Reproduce every item position entry below word for word, without omitting or changing anything.

(Item position entries)
________________________
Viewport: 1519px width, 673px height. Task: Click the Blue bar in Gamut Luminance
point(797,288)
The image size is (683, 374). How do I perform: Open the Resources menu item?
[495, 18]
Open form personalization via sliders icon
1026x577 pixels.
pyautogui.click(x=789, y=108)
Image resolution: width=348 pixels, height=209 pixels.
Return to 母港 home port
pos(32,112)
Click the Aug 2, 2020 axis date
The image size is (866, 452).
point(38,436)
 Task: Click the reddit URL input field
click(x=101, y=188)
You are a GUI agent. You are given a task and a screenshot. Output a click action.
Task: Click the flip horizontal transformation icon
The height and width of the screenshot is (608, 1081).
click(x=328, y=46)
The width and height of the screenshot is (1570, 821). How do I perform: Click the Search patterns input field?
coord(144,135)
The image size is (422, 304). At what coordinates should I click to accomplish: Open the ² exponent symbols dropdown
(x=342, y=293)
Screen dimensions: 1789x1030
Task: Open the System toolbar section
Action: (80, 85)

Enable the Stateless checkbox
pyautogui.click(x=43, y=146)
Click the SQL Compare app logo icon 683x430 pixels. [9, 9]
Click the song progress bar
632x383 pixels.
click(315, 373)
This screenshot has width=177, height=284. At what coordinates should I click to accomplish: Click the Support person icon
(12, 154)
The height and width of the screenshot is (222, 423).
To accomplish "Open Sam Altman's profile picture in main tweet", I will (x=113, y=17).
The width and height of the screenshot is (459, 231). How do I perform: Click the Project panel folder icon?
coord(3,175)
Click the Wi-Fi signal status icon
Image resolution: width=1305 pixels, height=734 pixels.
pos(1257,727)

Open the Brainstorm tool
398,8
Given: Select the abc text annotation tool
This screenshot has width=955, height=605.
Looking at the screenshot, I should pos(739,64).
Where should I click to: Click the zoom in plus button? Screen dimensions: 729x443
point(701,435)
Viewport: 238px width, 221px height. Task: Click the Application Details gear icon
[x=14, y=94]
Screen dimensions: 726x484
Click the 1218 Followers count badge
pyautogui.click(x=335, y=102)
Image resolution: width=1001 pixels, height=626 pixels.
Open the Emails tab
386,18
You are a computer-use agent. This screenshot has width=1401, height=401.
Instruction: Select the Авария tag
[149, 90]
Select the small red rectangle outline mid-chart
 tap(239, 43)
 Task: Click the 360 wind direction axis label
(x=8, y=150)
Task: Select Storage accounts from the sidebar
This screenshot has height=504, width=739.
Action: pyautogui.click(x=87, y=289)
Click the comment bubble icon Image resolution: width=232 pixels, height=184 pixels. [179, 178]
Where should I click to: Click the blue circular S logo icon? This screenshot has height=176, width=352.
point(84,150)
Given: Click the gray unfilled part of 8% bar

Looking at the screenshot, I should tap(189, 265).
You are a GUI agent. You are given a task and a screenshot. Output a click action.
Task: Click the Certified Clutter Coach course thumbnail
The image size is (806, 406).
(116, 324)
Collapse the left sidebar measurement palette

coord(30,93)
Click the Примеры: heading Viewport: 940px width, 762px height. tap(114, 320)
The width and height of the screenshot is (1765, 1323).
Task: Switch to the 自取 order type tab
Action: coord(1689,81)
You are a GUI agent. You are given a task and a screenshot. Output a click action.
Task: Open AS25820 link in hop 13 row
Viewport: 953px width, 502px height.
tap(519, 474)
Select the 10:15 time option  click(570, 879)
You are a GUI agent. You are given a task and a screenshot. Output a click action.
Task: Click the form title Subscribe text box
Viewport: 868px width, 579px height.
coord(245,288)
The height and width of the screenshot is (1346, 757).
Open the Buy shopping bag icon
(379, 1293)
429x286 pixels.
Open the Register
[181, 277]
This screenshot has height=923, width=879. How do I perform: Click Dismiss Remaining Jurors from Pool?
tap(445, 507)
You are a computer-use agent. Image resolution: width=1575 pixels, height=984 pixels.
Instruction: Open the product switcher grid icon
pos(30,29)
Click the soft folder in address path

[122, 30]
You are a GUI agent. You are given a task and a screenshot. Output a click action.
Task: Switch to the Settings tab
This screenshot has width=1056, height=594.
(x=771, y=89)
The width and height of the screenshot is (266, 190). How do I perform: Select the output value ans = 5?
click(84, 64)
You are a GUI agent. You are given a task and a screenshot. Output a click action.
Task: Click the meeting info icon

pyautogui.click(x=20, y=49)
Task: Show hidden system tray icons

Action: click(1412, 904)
________________________
[Full solution]
Viewport: 1519px width, 673px height. Task: Click the Blue bar in Gamut Luminance
point(797,288)
The image size is (683, 374). How do I perform: Open the Resources menu item?
[495, 18]
Open form personalization via sliders icon
1026x577 pixels.
pyautogui.click(x=789, y=108)
Image resolution: width=348 pixels, height=209 pixels.
Return to 母港 home port
pos(32,112)
Click the Aug 2, 2020 axis date
The image size is (866, 452).
point(38,436)
 Task: Click the reddit URL input field
click(x=101, y=188)
You are a GUI agent. You are given a task and a screenshot. Output a click action.
Task: Click the flip horizontal transformation icon
The height and width of the screenshot is (608, 1081).
click(x=328, y=46)
The width and height of the screenshot is (1570, 821). How do I perform: Click the Search patterns input field?
coord(144,135)
The image size is (422, 304). At what coordinates should I click to accomplish: Open the ² exponent symbols dropdown
(x=342, y=293)
Screen dimensions: 1789x1030
Task: Open the System toolbar section
Action: (80, 85)

Enable the Stateless checkbox
pyautogui.click(x=43, y=146)
Click the SQL Compare app logo icon 683x430 pixels. [9, 9]
Click the song progress bar
632x383 pixels.
click(315, 373)
This screenshot has width=177, height=284. At what coordinates should I click to accomplish: Click the Support person icon
(12, 154)
The height and width of the screenshot is (222, 423).
To accomplish "Open Sam Altman's profile picture in main tweet", I will (x=113, y=17).
The width and height of the screenshot is (459, 231). How do I perform: Click the Project panel folder icon?
coord(3,175)
Click the Wi-Fi signal status icon
Image resolution: width=1305 pixels, height=734 pixels.
pos(1257,727)

Open the Brainstorm tool
398,8
Given: Select the abc text annotation tool
This screenshot has width=955, height=605.
Looking at the screenshot, I should pos(739,64).
Where should I click to: Click the zoom in plus button? Screen dimensions: 729x443
point(701,435)
Viewport: 238px width, 221px height. Task: Click the Application Details gear icon
[x=14, y=94]
Screen dimensions: 726x484
Click the 1218 Followers count badge
pyautogui.click(x=335, y=102)
Image resolution: width=1001 pixels, height=626 pixels.
Open the Emails tab
386,18
You are a computer-use agent. This screenshot has width=1401, height=401.
Instruction: Select the Авария tag
[149, 90]
Select the small red rectangle outline mid-chart
 tap(239, 43)
 Task: Click the 360 wind direction axis label
(x=8, y=150)
Task: Select Storage accounts from the sidebar
This screenshot has height=504, width=739.
Action: pyautogui.click(x=87, y=289)
Click the comment bubble icon Image resolution: width=232 pixels, height=184 pixels. [179, 178]
Where should I click to: Click the blue circular S logo icon? This screenshot has height=176, width=352.
point(84,150)
Given: Click the gray unfilled part of 8% bar

Looking at the screenshot, I should tap(189, 265).
You are a GUI agent. You are given a task and a screenshot. Output a click action.
Task: Click the Certified Clutter Coach course thumbnail
The image size is (806, 406).
(116, 324)
Collapse the left sidebar measurement palette

coord(30,93)
Click the Примеры: heading Viewport: 940px width, 762px height. tap(114, 320)
The width and height of the screenshot is (1765, 1323).
Task: Switch to the 自取 order type tab
Action: coord(1689,81)
You are a GUI agent. You are given a task and a screenshot. Output a click action.
Task: Open AS25820 link in hop 13 row
Viewport: 953px width, 502px height.
tap(519, 474)
Select the 10:15 time option  click(570, 879)
You are a GUI agent. You are given a task and a screenshot. Output a click action.
Task: Click the form title Subscribe text box
Viewport: 868px width, 579px height.
coord(245,288)
The height and width of the screenshot is (1346, 757).
Open the Buy shopping bag icon
(379, 1293)
429x286 pixels.
Open the Register
[181, 277]
This screenshot has height=923, width=879. How do I perform: Click Dismiss Remaining Jurors from Pool?
tap(445, 507)
You are a computer-use agent. Image resolution: width=1575 pixels, height=984 pixels.
Instruction: Open the product switcher grid icon
pos(30,29)
Click the soft folder in address path

[122, 30]
You are a GUI agent. You are given a task and a screenshot. Output a click action.
Task: Switch to the Settings tab
This screenshot has width=1056, height=594.
(x=771, y=89)
The width and height of the screenshot is (266, 190). How do I perform: Select the output value ans = 5?
click(84, 64)
You are a GUI agent. You are given a task and a screenshot. Output a click action.
Task: Click the meeting info icon

pyautogui.click(x=20, y=49)
Task: Show hidden system tray icons

Action: click(1412, 904)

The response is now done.